The last thing I want to say is about education (page 66). "One can be educated, then, into a higher or lower level on the chart than his own aberrations call for". That is extremely reductive. I can imagine at least eight possibilities when taking into account the cognitive competence and motivation of the learner. An education can impair this cognitive competence and motivation permanently, an education can impair it temporarily, an education can improve it temporarily, an education can improve it permanently, an education can reinforce, permanently or temporarily, a low cognitive competence and motivation, and an education can reinforce, permanently or temporarily, the high cognitive competence and motivation.
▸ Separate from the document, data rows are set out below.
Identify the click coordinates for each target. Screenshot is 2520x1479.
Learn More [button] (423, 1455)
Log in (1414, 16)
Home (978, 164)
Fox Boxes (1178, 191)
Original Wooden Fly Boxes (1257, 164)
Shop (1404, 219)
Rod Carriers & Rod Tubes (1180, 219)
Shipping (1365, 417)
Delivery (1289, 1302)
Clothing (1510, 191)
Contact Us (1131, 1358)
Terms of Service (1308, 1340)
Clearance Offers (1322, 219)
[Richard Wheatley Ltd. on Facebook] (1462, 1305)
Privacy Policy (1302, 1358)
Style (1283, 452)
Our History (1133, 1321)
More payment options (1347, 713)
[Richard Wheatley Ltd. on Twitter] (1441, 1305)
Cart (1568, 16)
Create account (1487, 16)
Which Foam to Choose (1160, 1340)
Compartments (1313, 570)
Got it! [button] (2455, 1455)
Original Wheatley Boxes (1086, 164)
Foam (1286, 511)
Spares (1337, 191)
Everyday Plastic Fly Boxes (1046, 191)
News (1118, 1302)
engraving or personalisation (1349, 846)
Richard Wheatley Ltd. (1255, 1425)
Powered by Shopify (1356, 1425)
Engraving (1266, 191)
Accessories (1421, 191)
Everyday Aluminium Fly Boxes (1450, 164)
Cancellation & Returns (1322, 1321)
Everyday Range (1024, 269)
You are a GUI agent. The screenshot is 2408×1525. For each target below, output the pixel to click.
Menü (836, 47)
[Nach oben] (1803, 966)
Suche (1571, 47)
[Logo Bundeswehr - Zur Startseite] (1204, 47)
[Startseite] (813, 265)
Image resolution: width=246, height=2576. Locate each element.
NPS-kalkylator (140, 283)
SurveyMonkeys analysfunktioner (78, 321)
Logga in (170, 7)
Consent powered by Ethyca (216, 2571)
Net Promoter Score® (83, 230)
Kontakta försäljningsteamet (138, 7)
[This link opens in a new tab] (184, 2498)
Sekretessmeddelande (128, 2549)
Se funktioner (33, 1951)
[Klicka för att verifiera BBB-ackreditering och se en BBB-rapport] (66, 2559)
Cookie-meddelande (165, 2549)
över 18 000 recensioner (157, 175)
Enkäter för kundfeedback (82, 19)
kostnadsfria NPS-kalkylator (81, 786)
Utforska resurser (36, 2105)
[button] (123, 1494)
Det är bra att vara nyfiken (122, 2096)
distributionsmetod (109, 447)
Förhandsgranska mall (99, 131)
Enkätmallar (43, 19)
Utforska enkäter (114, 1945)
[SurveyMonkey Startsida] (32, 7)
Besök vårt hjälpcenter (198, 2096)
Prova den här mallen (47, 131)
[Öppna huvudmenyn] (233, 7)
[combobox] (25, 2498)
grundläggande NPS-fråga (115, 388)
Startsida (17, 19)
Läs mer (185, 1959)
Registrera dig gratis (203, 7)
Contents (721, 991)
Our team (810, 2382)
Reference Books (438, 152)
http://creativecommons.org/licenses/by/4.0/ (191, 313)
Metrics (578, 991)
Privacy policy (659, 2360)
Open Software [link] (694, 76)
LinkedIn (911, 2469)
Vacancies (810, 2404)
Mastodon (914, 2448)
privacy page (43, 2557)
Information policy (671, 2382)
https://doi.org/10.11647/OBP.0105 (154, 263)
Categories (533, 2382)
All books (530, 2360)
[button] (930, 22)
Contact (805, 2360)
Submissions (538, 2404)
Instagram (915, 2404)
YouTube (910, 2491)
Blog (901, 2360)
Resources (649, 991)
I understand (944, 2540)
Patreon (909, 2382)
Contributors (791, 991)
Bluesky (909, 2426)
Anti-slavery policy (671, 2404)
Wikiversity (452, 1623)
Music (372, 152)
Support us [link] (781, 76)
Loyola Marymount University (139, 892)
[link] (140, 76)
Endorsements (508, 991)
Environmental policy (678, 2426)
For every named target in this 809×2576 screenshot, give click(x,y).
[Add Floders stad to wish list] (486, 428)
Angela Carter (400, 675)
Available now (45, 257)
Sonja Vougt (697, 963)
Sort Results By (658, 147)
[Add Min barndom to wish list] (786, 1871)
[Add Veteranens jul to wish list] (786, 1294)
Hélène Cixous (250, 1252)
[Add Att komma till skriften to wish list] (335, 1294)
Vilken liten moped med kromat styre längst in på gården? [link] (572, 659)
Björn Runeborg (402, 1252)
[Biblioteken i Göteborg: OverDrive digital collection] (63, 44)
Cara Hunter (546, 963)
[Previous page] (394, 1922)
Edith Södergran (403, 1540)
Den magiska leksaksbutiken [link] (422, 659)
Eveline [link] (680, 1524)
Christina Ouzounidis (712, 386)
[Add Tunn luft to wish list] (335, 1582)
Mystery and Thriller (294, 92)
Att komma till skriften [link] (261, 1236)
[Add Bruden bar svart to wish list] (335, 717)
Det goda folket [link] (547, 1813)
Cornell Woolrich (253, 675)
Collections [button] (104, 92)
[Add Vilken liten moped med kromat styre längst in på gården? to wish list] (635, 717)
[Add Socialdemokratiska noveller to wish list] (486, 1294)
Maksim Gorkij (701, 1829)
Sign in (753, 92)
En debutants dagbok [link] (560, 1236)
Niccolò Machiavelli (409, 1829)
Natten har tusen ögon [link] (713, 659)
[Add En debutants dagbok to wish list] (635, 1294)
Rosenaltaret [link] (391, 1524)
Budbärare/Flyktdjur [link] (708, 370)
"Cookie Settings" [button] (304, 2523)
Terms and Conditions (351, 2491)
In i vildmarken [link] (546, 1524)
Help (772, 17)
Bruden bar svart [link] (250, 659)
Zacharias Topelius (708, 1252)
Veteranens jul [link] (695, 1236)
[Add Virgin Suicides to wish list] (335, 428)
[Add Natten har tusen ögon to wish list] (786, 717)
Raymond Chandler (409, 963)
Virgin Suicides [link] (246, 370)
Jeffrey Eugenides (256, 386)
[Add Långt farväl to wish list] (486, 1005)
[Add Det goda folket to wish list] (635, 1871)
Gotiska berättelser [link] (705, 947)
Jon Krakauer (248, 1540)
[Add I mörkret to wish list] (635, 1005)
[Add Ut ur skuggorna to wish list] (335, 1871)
And I would totally disagree with what he says that the "tone" of a person is homogeneous at any taken moment (page 56). The cognitive competence and motivation of a learner can be low in one field and high in another, can be low in one chapter of one field and high in another chapter of that same field. There is no homogeneity in the cognitive profile of any learner. To state the reverse is to block the learner into failure. Arlette Chapelet should have told the church of Scientology that simple idea and she was not yet retired from her job in 1007, what's more in 2006 or 2005.

To conclude I will say that the thinking process of this book is both excessively metaphorical and subsequently syncretic replacing the analysis of intelligence, thinking and mental perception, not to speak of cognitive competence and motivation, with easy and totally unjustified comparisons. How can he compare the psychosomatic effects of any psychological approach (and by far not only the dianetic or scientological approaches) of diseases like arthritis, a heart condition or depression to the extremely destructive power of an A-Bomb? This is comparing birds and carrots or dandelions and dogs.

To compare is not to prove and to put one thing next to another does not in any way create a logical intrinsic relation between the two things. That's abusive rhetoric in the place of proper thinking.